• WHAT YOU SHOULD DO
Write out the lines verbatim, starting with the line that contains "Task: Expand the New payment dropdown arrow" and ending with the line that contains "will [x=54, y=571].", both included.
Start EXERCISE DATA
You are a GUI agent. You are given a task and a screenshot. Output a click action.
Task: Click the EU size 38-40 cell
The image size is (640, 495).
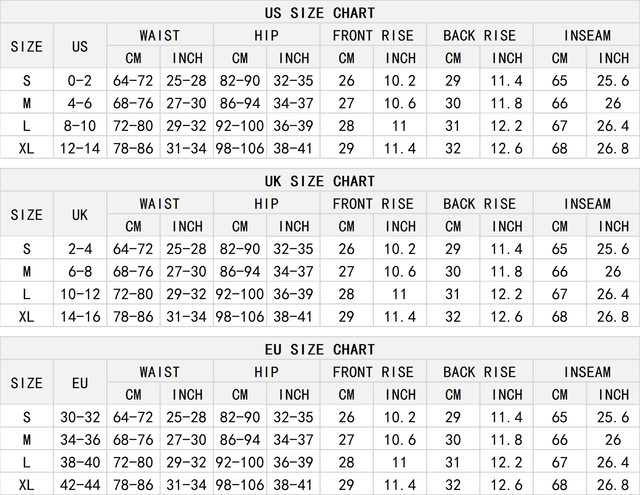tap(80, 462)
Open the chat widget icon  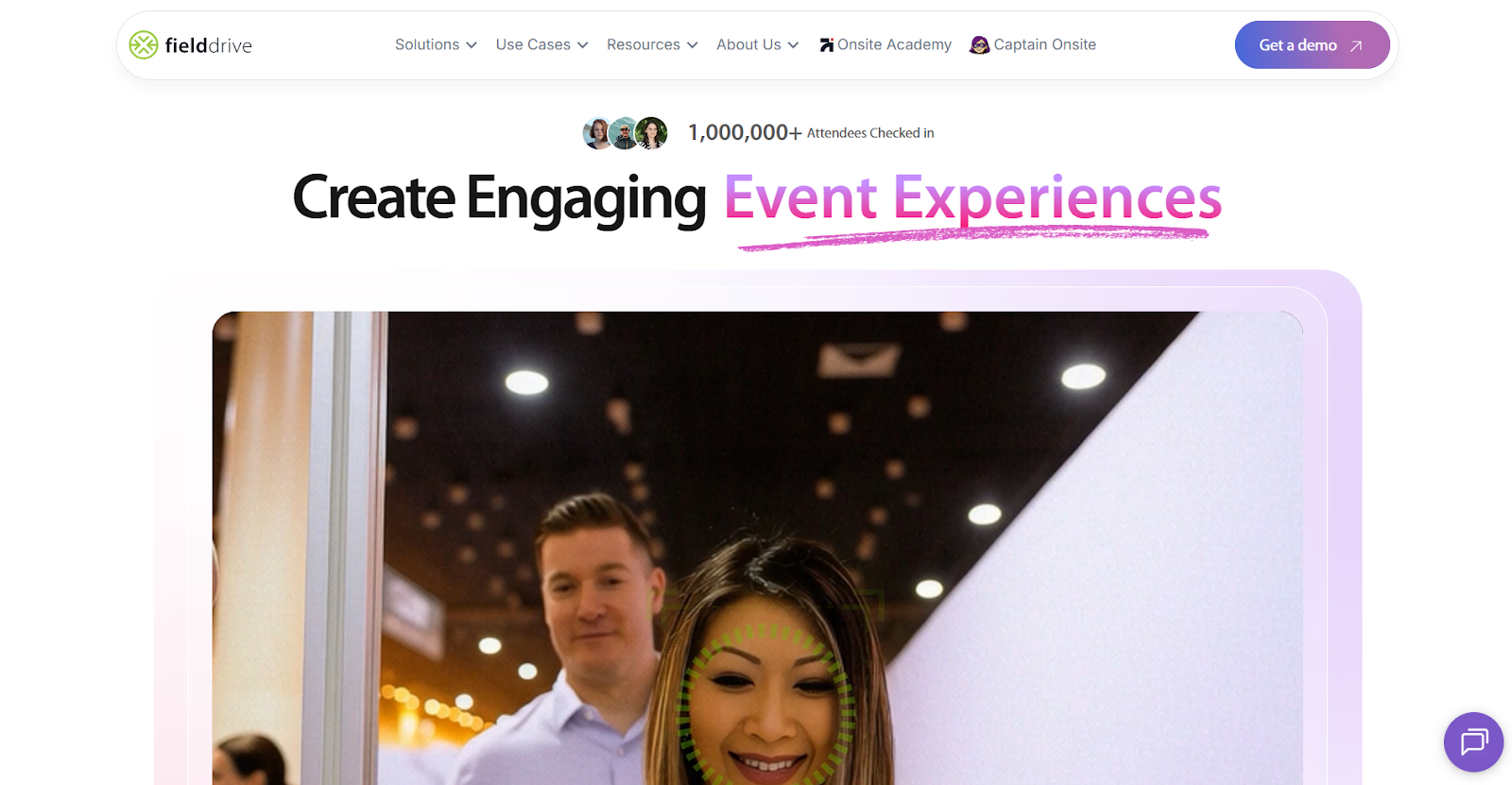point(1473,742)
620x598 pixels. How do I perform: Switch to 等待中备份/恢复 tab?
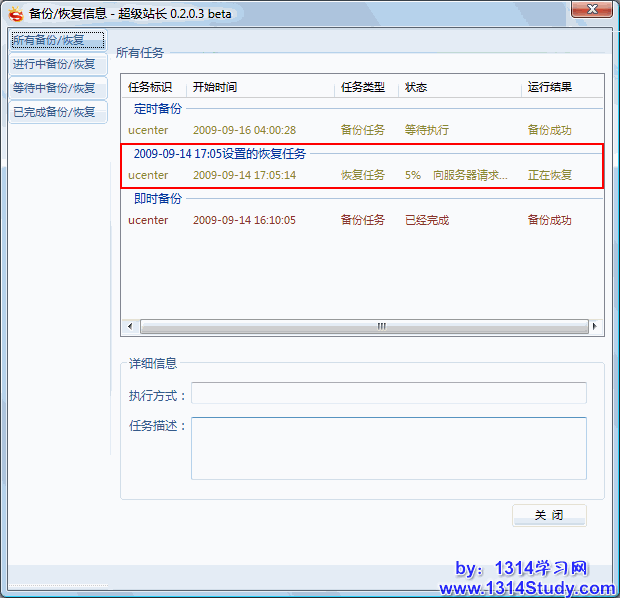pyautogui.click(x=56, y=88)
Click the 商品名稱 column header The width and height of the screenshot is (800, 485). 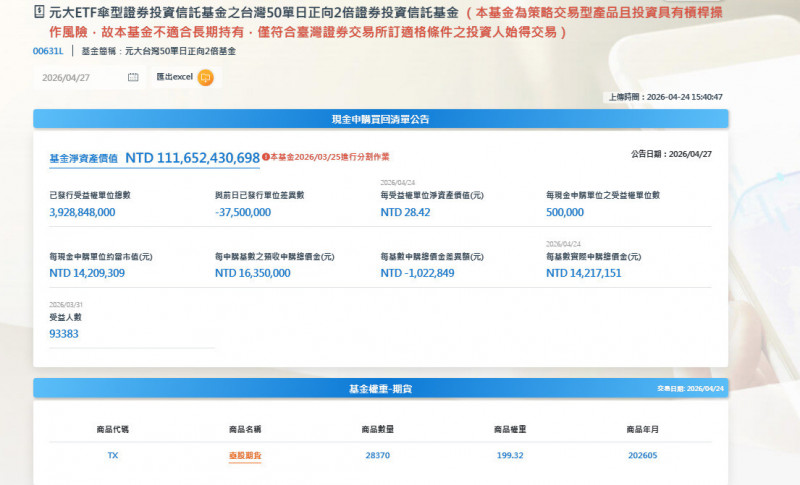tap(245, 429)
End EXERCISE DATA
Start EXERCISE DATA
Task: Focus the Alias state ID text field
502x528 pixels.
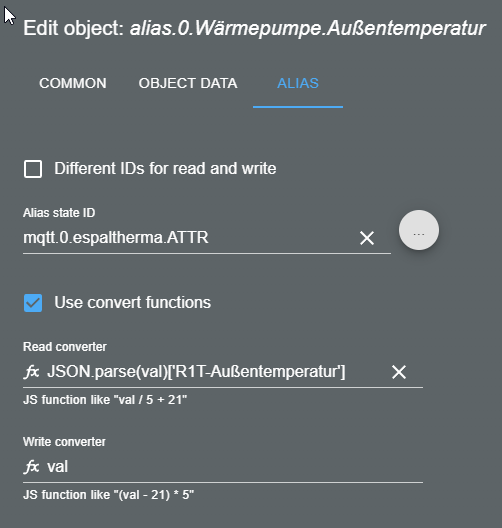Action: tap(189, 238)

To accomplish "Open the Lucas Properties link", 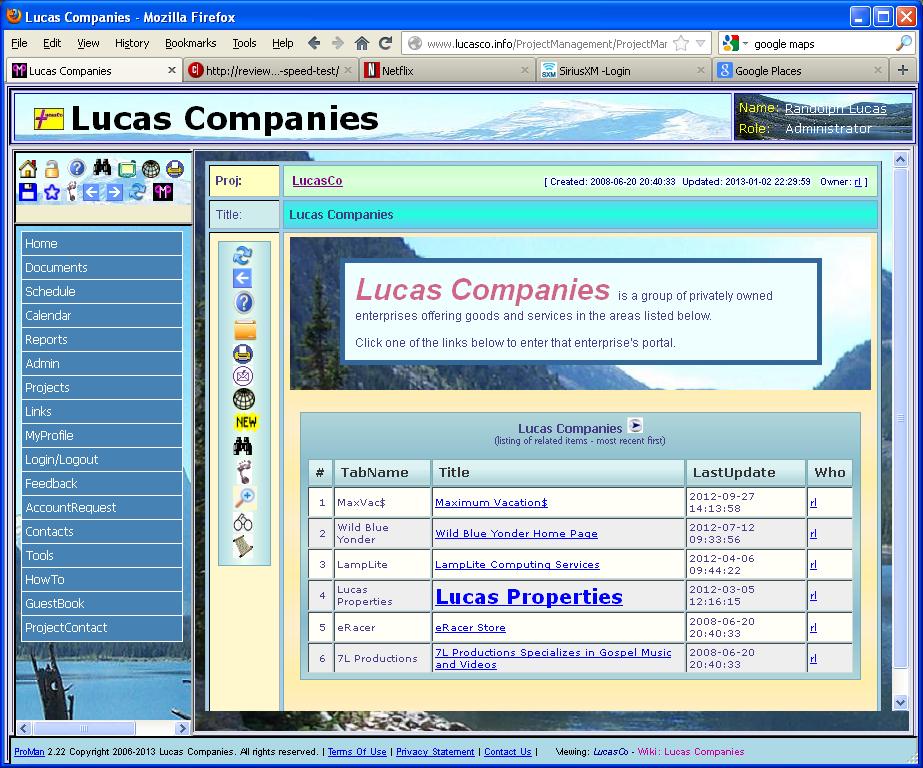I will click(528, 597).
End EXERCISE DATA
Start EXERCISE DATA
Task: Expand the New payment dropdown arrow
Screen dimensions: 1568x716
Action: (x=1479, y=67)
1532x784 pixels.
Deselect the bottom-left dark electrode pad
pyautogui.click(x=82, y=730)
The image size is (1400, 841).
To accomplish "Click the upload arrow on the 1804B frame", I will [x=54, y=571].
End EXERCISE DATA
• SOLUTION
Task: Expand the New payment dropdown arrow
Screen dimensions: 1568x716
Action: (x=1479, y=67)
1532x784 pixels.
Deselect the bottom-left dark electrode pad
pyautogui.click(x=82, y=730)
The image size is (1400, 841).
To accomplish "Click the upload arrow on the 1804B frame", I will [x=54, y=571].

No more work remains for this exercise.